## TEXTE FOURNI
Dans un arrêt du 7 juillet 2026, la Cour de cassation a précisé que l'employeur est seul responsable du contrôle de la charge de travail des salariés en forfait en jours. Cette décision renforce la protection des salariés et pourrait avoir des conséquences importantes sur les pratiques des entreprises.
Une obligation de contrôle stricte
La chambre sociale de la Cour de cassation a jugé que l'employeur doit mettre en place un dispositif de suivi régulier de la charge de travail, des durées de travail et des repos des salariés en forfait jours. À défaut, la convention individuelle de forfait est privée d'effet, et le salarié peut prétendre au paiement d'heures supplémentaires.
Selon l'arrêt, l'employeur ne peut pas déléguer cette responsabilité au salarié lui-même. « L'employeur doit assurer un contrôle effectif et régulier, il ne peut pas se contenter de déclarations ponctuelles du salarié », explique Me Jean Dupont, avocat en droit social. Cette décision s'inscrit dans une jurisprudence constante visant à protéger les salariés contre les dérives du forfait jours.
Les conditions de validité du forfait jours
Pour être valable, le forfait en jours doit être prévu par un accord collectif et une convention individuelle écrite. L'employeur doit également garantir le respect des repos quotidien (11 heures consécutives) et hebdomadaire (24 heures, auxquelles s'ajoutent les 11 heures de repos quotidien).

## MATÉRIEL SOURCE
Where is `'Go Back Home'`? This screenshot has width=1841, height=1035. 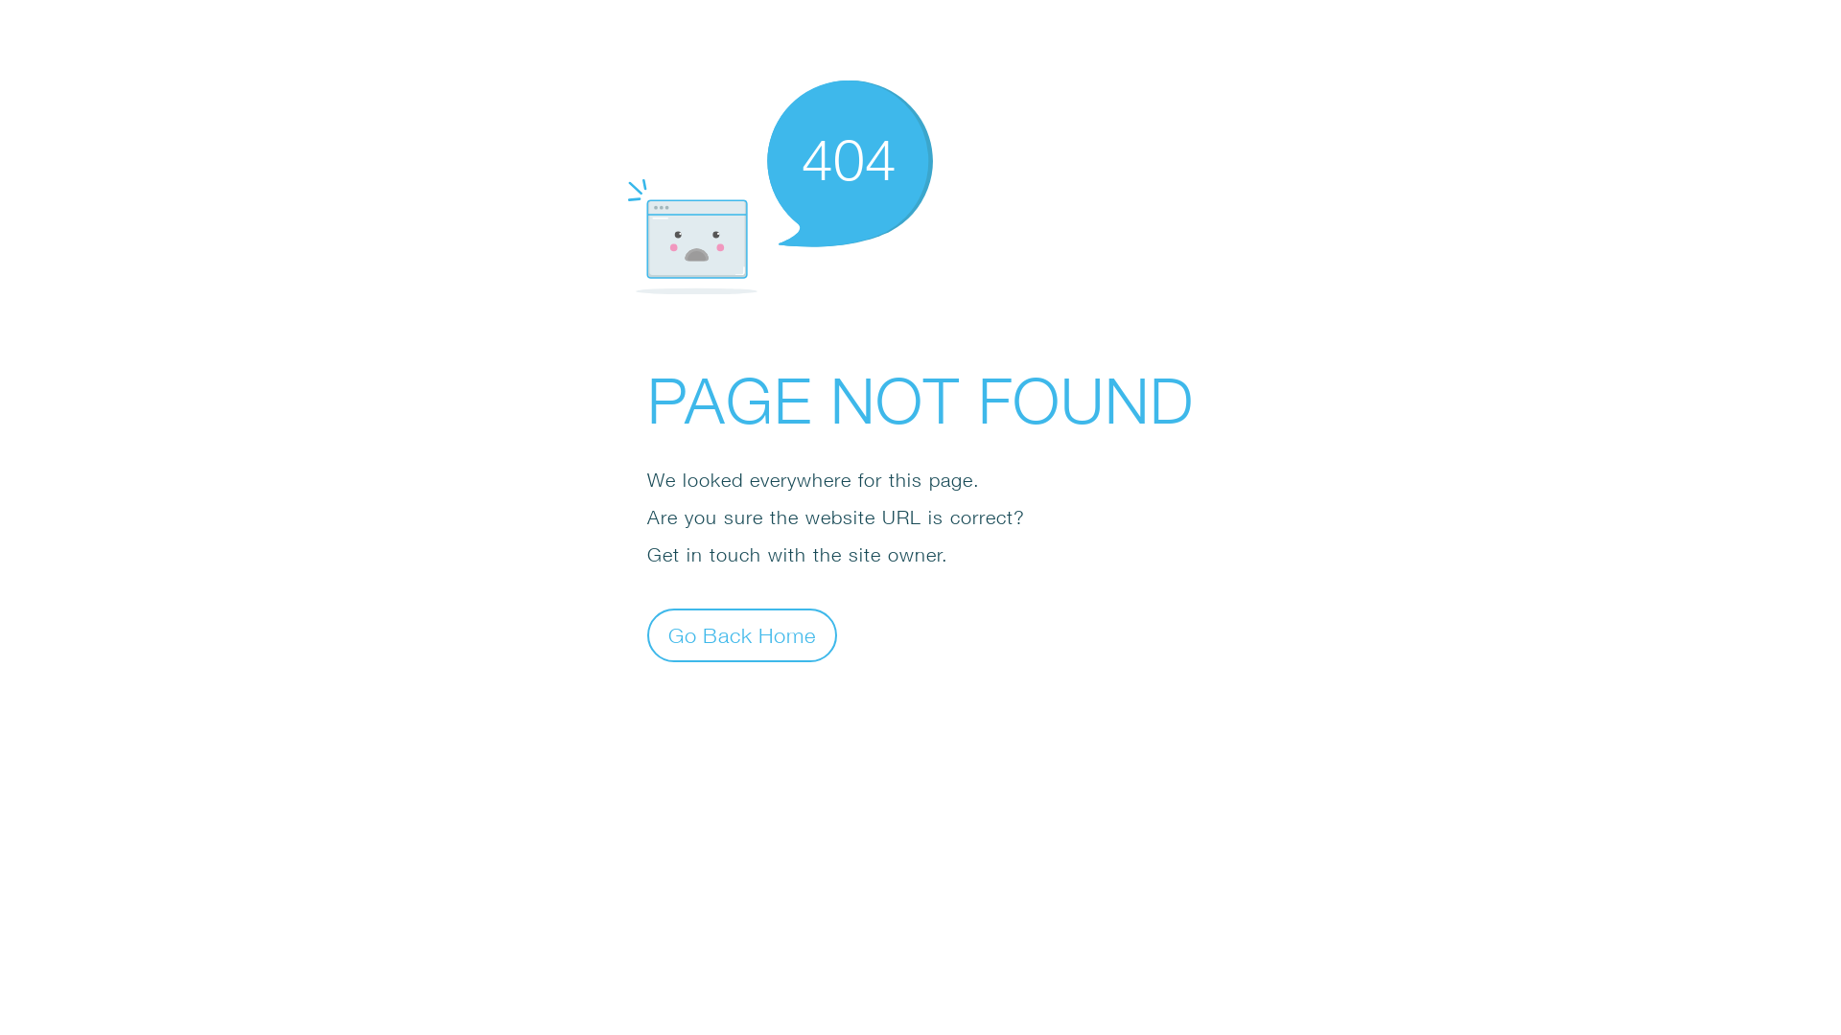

## À FAIRE
1 > Selon le texte sur le forfait en jours, dans quel cas un salarié en forfait jours peut-il réclamer le paiement d'heures supplémentaires ? Répondez en une à trois phrases.
2 > Recopiez à l'identique le passage du texte sur le forfait en jours compris entre « Une obligation de » et « paiement d'heures supplémentaires. », ces deux bornes incluses.
3 > Poursuivez le texte sur le forfait en jours à partir de sa dernière phrase.

## CORRIGÉ
1 > Il le peut lorsque l'employeur n'a pas mis en place un dispositif de suivi régulier de la charge de travail, des durées de travail et des repos. Dans ce cas, la convention individuelle de forfait est privée d'effet.

2 >
Une obligation de contrôle stricte
La chambre sociale de la Cour de cassation a jugé que l'employeur doit mettre en place un dispositif de suivi régulier de la charge de travail, des durées de travail et des repos des salariés en forfait jours. À défaut, la convention individuelle de forfait est privée d'effet, et le salarié peut prétendre au paiement d'heures supplémentaires.

3 >
Dans l'affaire jugée, une salariée d'un cabinet d'expertise comptable avait saisi les prud'hommes après avoir travaillé sans contrôle de sa charge de travail. La Cour de cassation a confirmé que l'absence d'entretiens annuels et de suivi régulier rendait le forfait nul. La salariée a obtenu le paiement de 15 000 euros d'heures supplémentaires sur deux ans.
Un impact sur les entreprises
Cette décision pourrait inciter les entreprises à revoir leurs pratiques. Selon une étude du ministère du Travail, 12 % des salariés sont en forfait jours, principalement des cadres. Les experts recommandent de mettre en place un suivi mensuel, des entretiens semestriels et un droit à la déconnexion effectif.
« Les entreprises doivent désormais prouver qu'elles contrôlent la charge de travail, sous peine de devoir payer des heures supplémentaires », prévient Me Dupont. Cette décision s'applique à tous les secteurs, y compris les start-ups et les PME.